READING TEXT

_ _ _ _

BIOS, Software, BMC

The networked management for the Supermicro SYS-120U-TNR uses the latest interface from Supermicro through the ASpeed AST2600 which is given an IP my DHCP upon connection. Interestingly enough trying to access the interface did not work with Chrome at all - after logging in it would just freeze on the system page while trying to get basic system details. In the end I had to use non-Chromium based Edge. On top of that both Chrome and Edge warned that the certificate for the BMC webpage was invalid, resulting in jumping through a hoop to access it.

The username and password to access the system are no longer the default admin/admin or admin/password: due to the 2018 law in California known as SB-327, all IoT devices (including servers) that have administrator access to settings and configurations must have unique passwords. The username for us was still ADMIN however the password was found on a pull-out tab on the front of the server - or alternatively just on the inside of the double width PCIe slot inside the chassis.

The Supermicro interface is as detailed as a management interface needs to be, with this main dashboard showcasing firmware versions, power consumption, the remote console, and recent system messages and actions.

The System tab states a lot of similar information to the dashboard, with links to the separate component detection of the server.

The CPUs are both detected here, and although it says they have with a base frequency of 2.00 GHz (actually 2.6 GHz) and a turbo frequency of 4.5 GHz (actually 3.1 GHz), we actually measure the correct numbers in the operating system.

All sixteen memory modules are detected, with ECC enabled, for a total of 512 GB.

Power supplies as well – in this image we only have one of the 1200W models connected to the mains, but even without it will still showcase the thermal sensor on the power supply not connected.

In our system, the sensor module didn’t seem to read anything from the hardware, however we did run the fans at full speed regardless.

_ _ _ _

(Entries from a dataset)
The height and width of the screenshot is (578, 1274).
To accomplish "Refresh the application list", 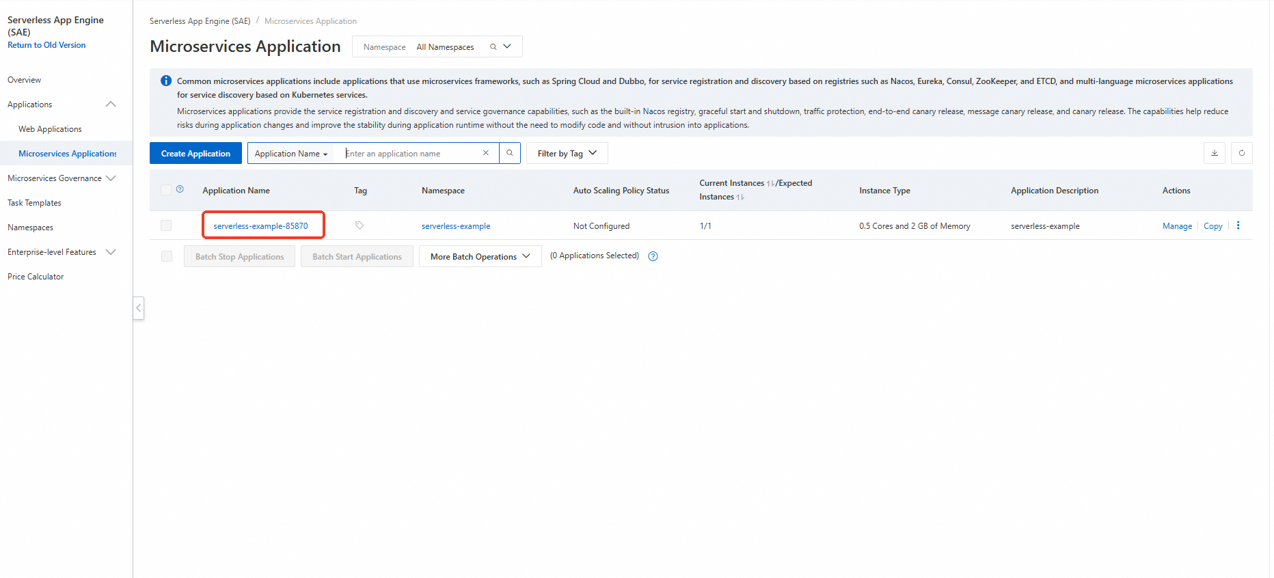I will [x=1241, y=153].
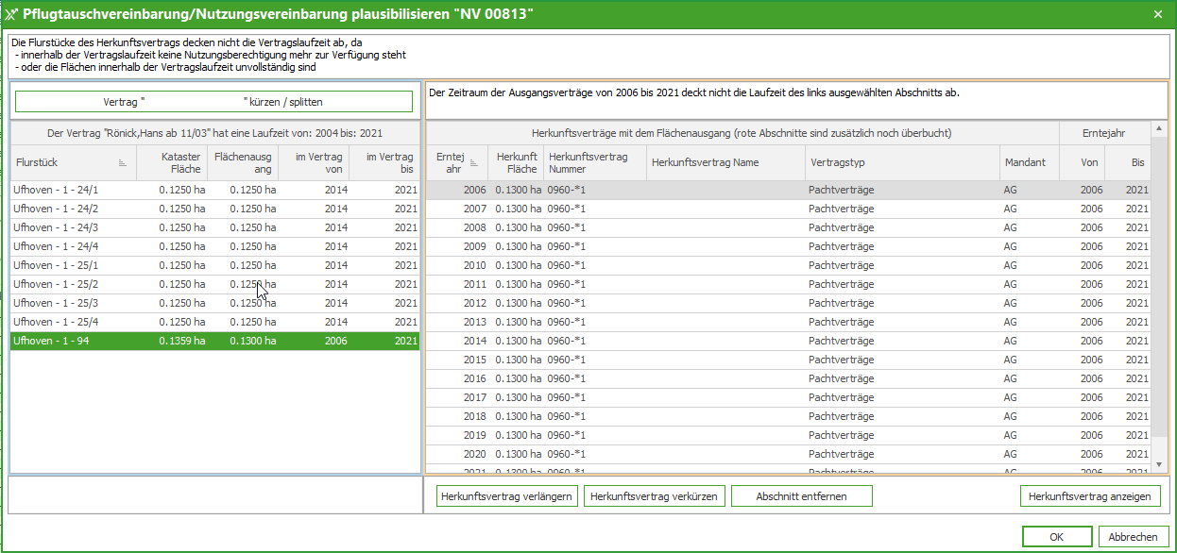Click the Mandant column header
This screenshot has height=553, width=1177.
(1026, 162)
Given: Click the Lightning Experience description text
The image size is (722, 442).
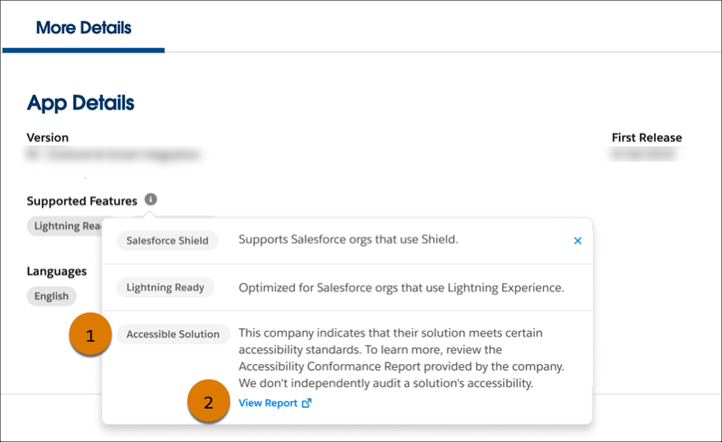Looking at the screenshot, I should [x=401, y=287].
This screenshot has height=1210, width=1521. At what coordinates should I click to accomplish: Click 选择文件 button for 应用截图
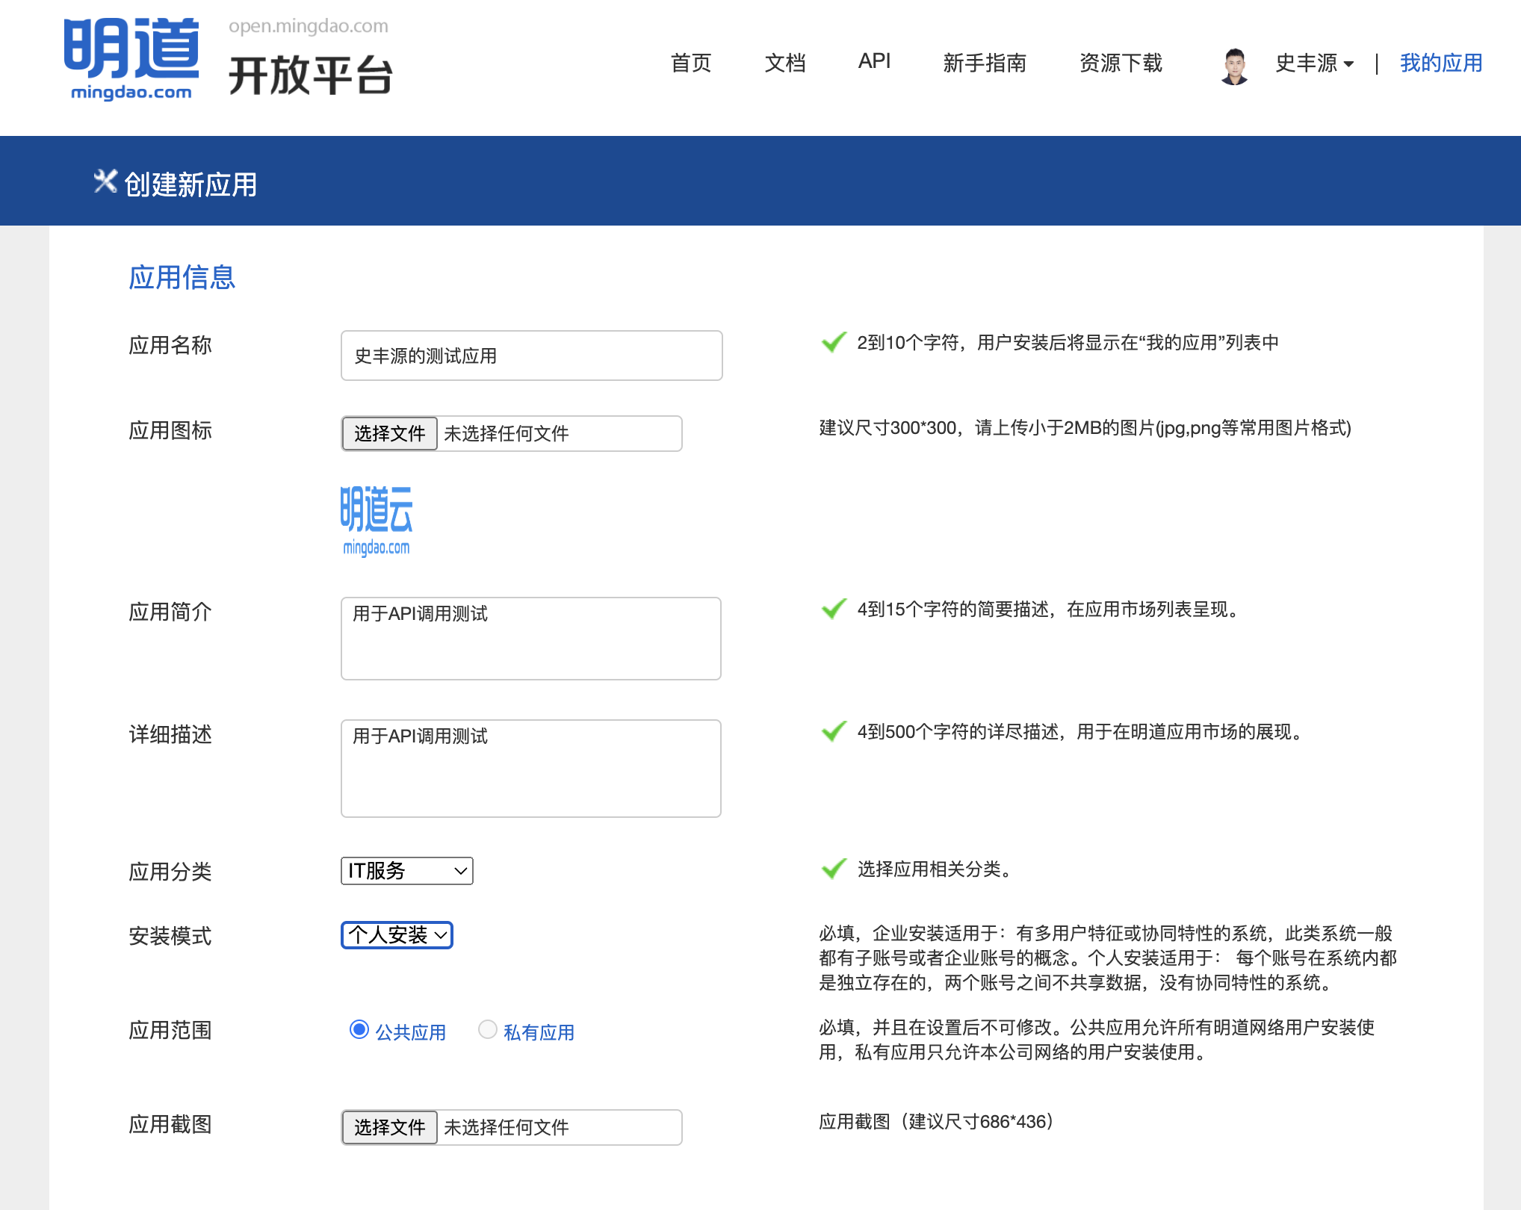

_ _ _ _

TASKS AND EXERCISES
**a.** In the passage on the Supermicro management interface, which browser did the writers finally use to access the interface?
**b.** Output the stretch of the listing from the line that contains "Given: Click the" through the end of the listing as a Markdown table with the columns Row and Line. Leave out blank lines and the pictures.
The passage and the listing were taken from unrelated sources.

SOLUTIONS TO EACH TASK
**a.** Non-Chromium based Edge.

**b.**
| Row | Line |
|---|---|
| 1 | Given: Click the Lightning Experience description text |
| 2 | The image size is (722, 442). |
| 3 | Looking at the screenshot, I should [x=401, y=287]. |
| 4 | This screenshot has height=1210, width=1521. At what coordinates should I click to accomplish: Click 选择文件 button for 应用截图 |